Barthes, a cui è difficile appiccicare un’etichetta, come succede spesso con i poliedrici sapienti del Novecento parigino, è soprattutto un lettore. In un articolo del ’44 scrive: “Chi legge solo i classici ha la stessa chiusura mentale di chi non li legge mai”.
L’acutezza di Barthes è sparsa in una miriade di articoli e prefazioni, una nebulosa di asteroidi che svolazzano intorno alle sue grandi opere; è sempre utile quando vengono raccolti e tradotti, qui da Filippo D’Angelo, per l’Orma, casa editrice di Colle Oppio che ha avuto la perspicacia di puntare su Annie Ernaux prima che raggiungesse la fama e i numeri di una Elena Ferrante chic. L’articolo che dà il nome alla raccolta – Cos’è uno scandalo – inizia con una frase da romanziere: “Sotto una certa soglia di reddito, un caso giudiziario non è nient’altro che un fatto di cronaca”. L’avrebbe potuta scrivere Don DeLillo. Nello stesso articolo dice: “Tutti quelli che l’umanità ha considerato come grandi uomini non hanno potuto fare a meno di essere scrittori (Giulio Cesare, Leonardo da Vinci, Napoleone, Delacroix, Laplace, ecc.). Bisogna sempre diffidare dei grandi uomini che disprezzano lo scrivere bene”.

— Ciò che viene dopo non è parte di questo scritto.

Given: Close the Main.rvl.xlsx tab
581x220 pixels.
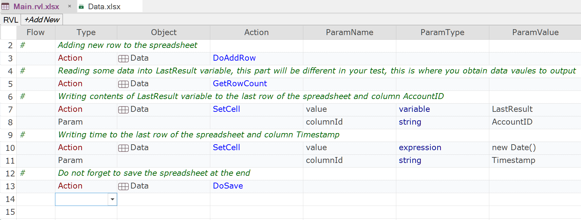Looking at the screenshot, I should [69, 6].
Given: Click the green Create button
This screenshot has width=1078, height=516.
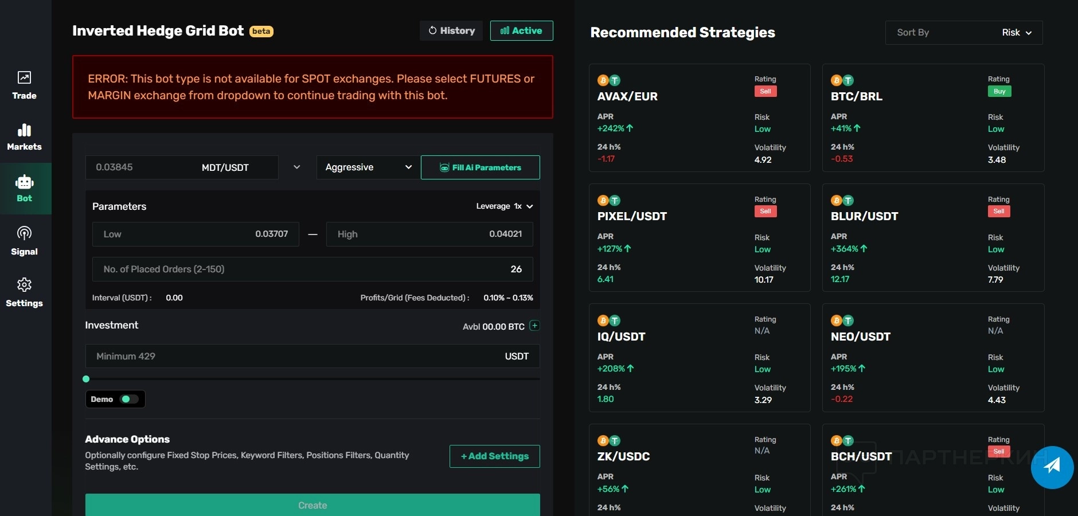Looking at the screenshot, I should 313,505.
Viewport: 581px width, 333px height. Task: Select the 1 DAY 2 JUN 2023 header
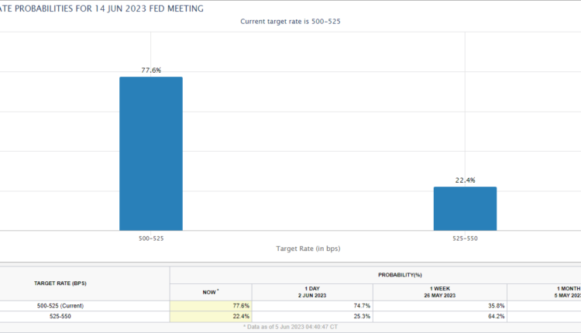(x=311, y=291)
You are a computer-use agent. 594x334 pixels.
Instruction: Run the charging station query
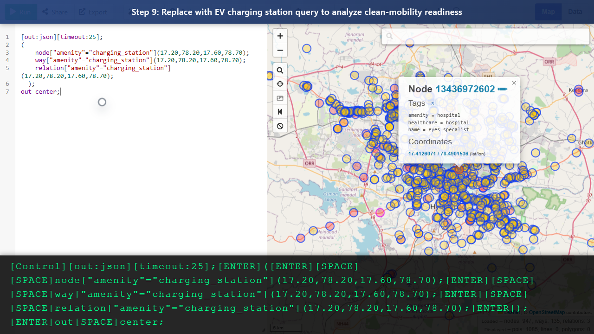20,12
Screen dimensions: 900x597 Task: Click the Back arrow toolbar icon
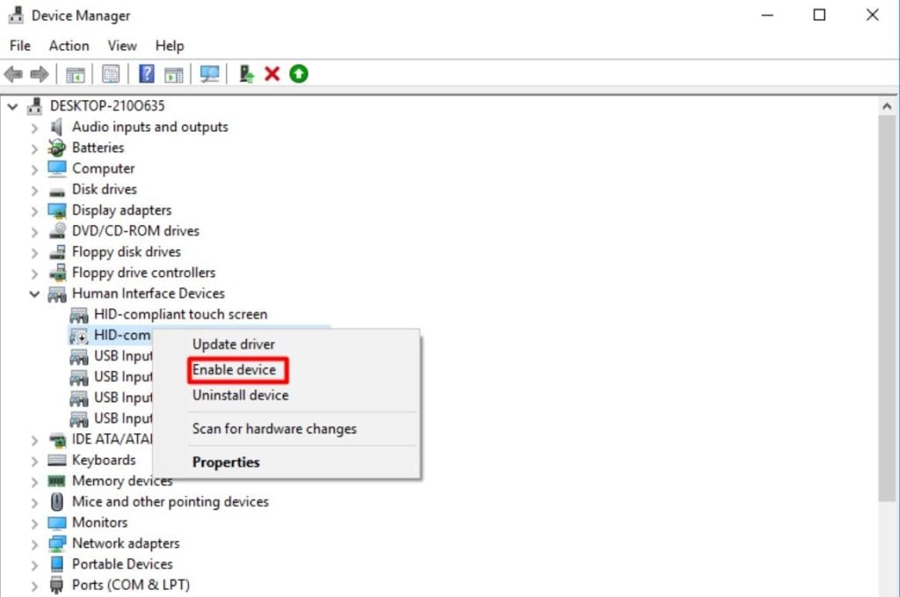tap(13, 74)
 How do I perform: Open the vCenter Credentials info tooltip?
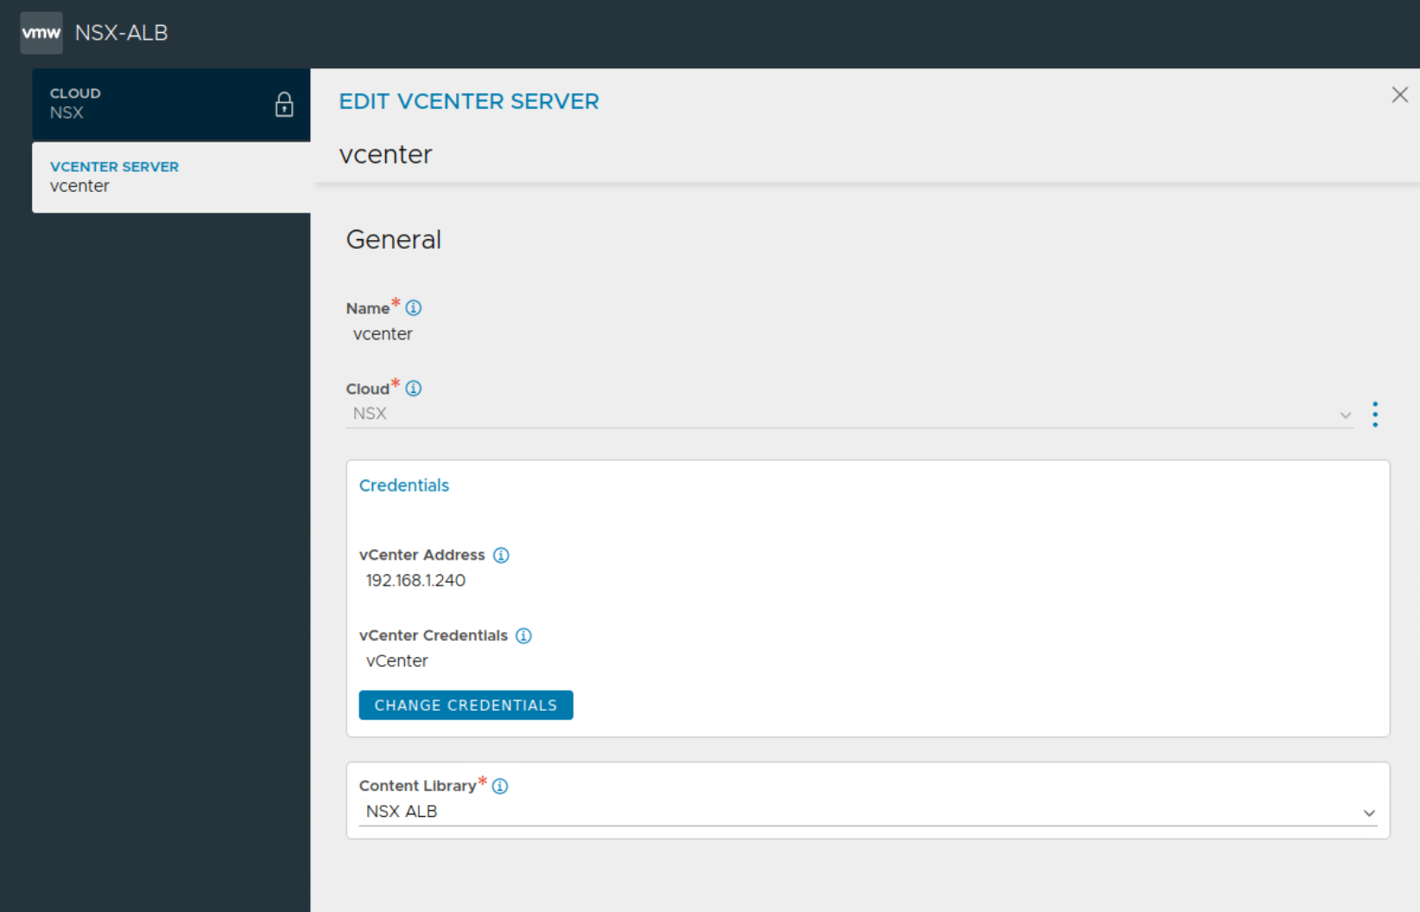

Di recente, sulle pagine di questo giornale, Michele Masneri faceva la conta di politici sbarcati in libreria con memoir e manifesti, da Beppe Sala a – sigh – Toninelli. “Questi libri generalmente vendono poco, finiscono velocemente tra i remainders… Ma perché appunto vendere non è la loro missione. Nei libri dei politici, il messaggio è il medium. Esserci”. Le memorie di guerra di Charles de Gaulle non solo vendevano tantissimo negli anni 50 – ancora oggi le troviamo in qualsiasi salotto borghese d’oltralpe nei Pocket o nella Pléiade – ma venivano anche lodate da intellettuali e critici. In un articolo sul France Observateur del ’59, Barthes, polemico, scrive: “L’ammirazione unanime dell’élite francese per il dono di scrittore del generale è un’attitudine radicata, un tratto quasi sociologico: a questa élite il generale offre uno dei suoi sogni più antichi: uno scrittore al potere, e al potere supremo”.
Non è un caso che nel ritratto ufficiale presidenziale di Macron – che da giovane voleva fare lo scrittore – ci sia una copia delle Mémoires de guerre, accanto ai Nutrimenti terrestri di Gide e a Il rosso e il nero di Stendhal. Molti giornali si son poi divertiti a paragonare monsieur le président all’ambizioso e bel provinciale Julien Sorel, che seduce la più anziana Madame de Rênal.